Saved entries
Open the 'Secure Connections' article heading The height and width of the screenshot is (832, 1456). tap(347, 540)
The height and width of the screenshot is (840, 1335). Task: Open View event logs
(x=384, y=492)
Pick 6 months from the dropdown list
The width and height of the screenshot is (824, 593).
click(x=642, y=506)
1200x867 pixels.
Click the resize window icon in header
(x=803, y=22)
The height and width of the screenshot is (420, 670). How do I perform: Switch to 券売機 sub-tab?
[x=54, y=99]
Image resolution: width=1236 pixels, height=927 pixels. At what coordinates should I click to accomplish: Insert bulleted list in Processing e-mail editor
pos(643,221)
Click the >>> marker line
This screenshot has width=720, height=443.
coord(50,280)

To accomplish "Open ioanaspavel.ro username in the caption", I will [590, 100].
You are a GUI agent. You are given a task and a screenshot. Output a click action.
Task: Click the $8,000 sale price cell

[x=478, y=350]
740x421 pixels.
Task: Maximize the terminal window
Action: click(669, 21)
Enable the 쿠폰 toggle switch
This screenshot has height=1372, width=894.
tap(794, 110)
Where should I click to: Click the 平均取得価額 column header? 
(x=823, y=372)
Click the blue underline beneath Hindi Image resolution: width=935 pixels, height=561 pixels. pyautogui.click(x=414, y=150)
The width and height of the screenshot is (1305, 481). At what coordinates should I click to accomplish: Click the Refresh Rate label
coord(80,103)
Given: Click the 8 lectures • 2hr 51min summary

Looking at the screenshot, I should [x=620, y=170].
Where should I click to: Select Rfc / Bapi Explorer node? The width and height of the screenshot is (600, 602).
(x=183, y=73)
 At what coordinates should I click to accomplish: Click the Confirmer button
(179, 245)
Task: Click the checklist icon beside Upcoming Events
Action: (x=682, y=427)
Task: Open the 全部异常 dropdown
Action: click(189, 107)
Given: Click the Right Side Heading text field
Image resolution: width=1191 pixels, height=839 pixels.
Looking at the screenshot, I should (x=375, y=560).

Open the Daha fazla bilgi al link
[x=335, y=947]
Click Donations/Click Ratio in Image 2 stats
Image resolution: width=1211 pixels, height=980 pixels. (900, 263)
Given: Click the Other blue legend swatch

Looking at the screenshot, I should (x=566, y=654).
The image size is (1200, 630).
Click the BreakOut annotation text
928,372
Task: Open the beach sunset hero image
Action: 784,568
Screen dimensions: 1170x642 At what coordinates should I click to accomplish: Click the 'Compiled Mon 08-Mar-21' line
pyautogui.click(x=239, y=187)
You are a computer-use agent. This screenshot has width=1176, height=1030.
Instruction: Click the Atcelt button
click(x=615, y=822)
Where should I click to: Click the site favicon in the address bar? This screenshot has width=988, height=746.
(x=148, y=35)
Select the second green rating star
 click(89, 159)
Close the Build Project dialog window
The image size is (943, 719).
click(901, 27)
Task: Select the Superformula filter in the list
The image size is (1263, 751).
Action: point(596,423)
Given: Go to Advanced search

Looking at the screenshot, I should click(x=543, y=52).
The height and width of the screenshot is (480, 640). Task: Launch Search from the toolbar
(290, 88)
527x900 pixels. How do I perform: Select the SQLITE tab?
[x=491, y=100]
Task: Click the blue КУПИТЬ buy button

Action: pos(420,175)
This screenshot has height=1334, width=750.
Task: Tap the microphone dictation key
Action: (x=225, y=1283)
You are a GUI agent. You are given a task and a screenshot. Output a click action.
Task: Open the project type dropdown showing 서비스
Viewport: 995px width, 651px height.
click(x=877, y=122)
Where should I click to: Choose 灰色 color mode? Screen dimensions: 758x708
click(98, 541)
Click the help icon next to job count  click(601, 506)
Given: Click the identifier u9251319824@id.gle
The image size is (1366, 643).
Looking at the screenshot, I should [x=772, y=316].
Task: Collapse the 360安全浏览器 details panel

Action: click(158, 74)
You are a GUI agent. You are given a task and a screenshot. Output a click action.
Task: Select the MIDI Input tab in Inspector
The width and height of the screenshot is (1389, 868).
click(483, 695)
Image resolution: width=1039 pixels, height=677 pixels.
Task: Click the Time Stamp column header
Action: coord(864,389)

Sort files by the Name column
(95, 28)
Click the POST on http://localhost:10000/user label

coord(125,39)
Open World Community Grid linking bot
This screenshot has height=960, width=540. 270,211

- [Requirement] Copy the data word for word.

- [Response to this task]
Open the 'Secure Connections' article heading The height and width of the screenshot is (832, 1456). tap(347, 540)
The height and width of the screenshot is (840, 1335). Task: Open View event logs
(x=384, y=492)
Pick 6 months from the dropdown list
The width and height of the screenshot is (824, 593).
click(x=642, y=506)
1200x867 pixels.
Click the resize window icon in header
(x=803, y=22)
The height and width of the screenshot is (420, 670). How do I perform: Switch to 券売機 sub-tab?
[x=54, y=99]
Image resolution: width=1236 pixels, height=927 pixels. At what coordinates should I click to accomplish: Insert bulleted list in Processing e-mail editor
pos(643,221)
Click the >>> marker line
This screenshot has width=720, height=443.
coord(50,280)

To accomplish "Open ioanaspavel.ro username in the caption", I will [590, 100].
You are a GUI agent. You are given a task and a screenshot. Output a click action.
Task: Click the $8,000 sale price cell

[x=478, y=350]
740x421 pixels.
Task: Maximize the terminal window
Action: click(669, 21)
Enable the 쿠폰 toggle switch
This screenshot has height=1372, width=894.
tap(794, 110)
Where should I click to: Click the 平均取得価額 column header? 
(x=823, y=372)
Click the blue underline beneath Hindi Image resolution: width=935 pixels, height=561 pixels. pyautogui.click(x=414, y=150)
The width and height of the screenshot is (1305, 481). At what coordinates should I click to accomplish: Click the Refresh Rate label
coord(80,103)
Given: Click the 8 lectures • 2hr 51min summary

Looking at the screenshot, I should [x=620, y=170].
Where should I click to: Select Rfc / Bapi Explorer node? The width and height of the screenshot is (600, 602).
(x=183, y=73)
 At what coordinates should I click to accomplish: Click the Confirmer button
(179, 245)
Task: Click the checklist icon beside Upcoming Events
Action: (x=682, y=427)
Task: Open the 全部异常 dropdown
Action: click(189, 107)
Given: Click the Right Side Heading text field
Image resolution: width=1191 pixels, height=839 pixels.
Looking at the screenshot, I should (x=375, y=560).

Open the Daha fazla bilgi al link
[x=335, y=947]
Click Donations/Click Ratio in Image 2 stats
Image resolution: width=1211 pixels, height=980 pixels. (900, 263)
Given: Click the Other blue legend swatch

Looking at the screenshot, I should (x=566, y=654).
The image size is (1200, 630).
Click the BreakOut annotation text
928,372
Task: Open the beach sunset hero image
Action: 784,568
Screen dimensions: 1170x642 At what coordinates should I click to accomplish: Click the 'Compiled Mon 08-Mar-21' line
pyautogui.click(x=239, y=187)
You are a computer-use agent. This screenshot has width=1176, height=1030.
Instruction: Click the Atcelt button
click(x=615, y=822)
Where should I click to: Click the site favicon in the address bar? This screenshot has width=988, height=746.
(x=148, y=35)
Select the second green rating star
 click(89, 159)
Close the Build Project dialog window
The image size is (943, 719).
click(901, 27)
Task: Select the Superformula filter in the list
The image size is (1263, 751).
Action: point(596,423)
Given: Go to Advanced search

Looking at the screenshot, I should click(x=543, y=52).
The height and width of the screenshot is (480, 640). Task: Launch Search from the toolbar
(290, 88)
527x900 pixels. How do I perform: Select the SQLITE tab?
[x=491, y=100]
Task: Click the blue КУПИТЬ buy button

Action: pos(420,175)
This screenshot has height=1334, width=750.
Task: Tap the microphone dictation key
Action: (x=225, y=1283)
You are a GUI agent. You are given a task and a screenshot. Output a click action.
Task: Open the project type dropdown showing 서비스
Viewport: 995px width, 651px height.
click(x=877, y=122)
Where should I click to: Choose 灰色 color mode? Screen dimensions: 758x708
click(98, 541)
Click the help icon next to job count  click(601, 506)
Given: Click the identifier u9251319824@id.gle
The image size is (1366, 643).
Looking at the screenshot, I should [x=772, y=316].
Task: Collapse the 360安全浏览器 details panel

Action: click(158, 74)
You are a GUI agent. You are given a task and a screenshot. Output a click action.
Task: Select the MIDI Input tab in Inspector
The width and height of the screenshot is (1389, 868).
click(483, 695)
Image resolution: width=1039 pixels, height=677 pixels.
Task: Click the Time Stamp column header
Action: coord(864,389)

Sort files by the Name column
(95, 28)
Click the POST on http://localhost:10000/user label

coord(125,39)
Open World Community Grid linking bot
This screenshot has height=960, width=540. 270,211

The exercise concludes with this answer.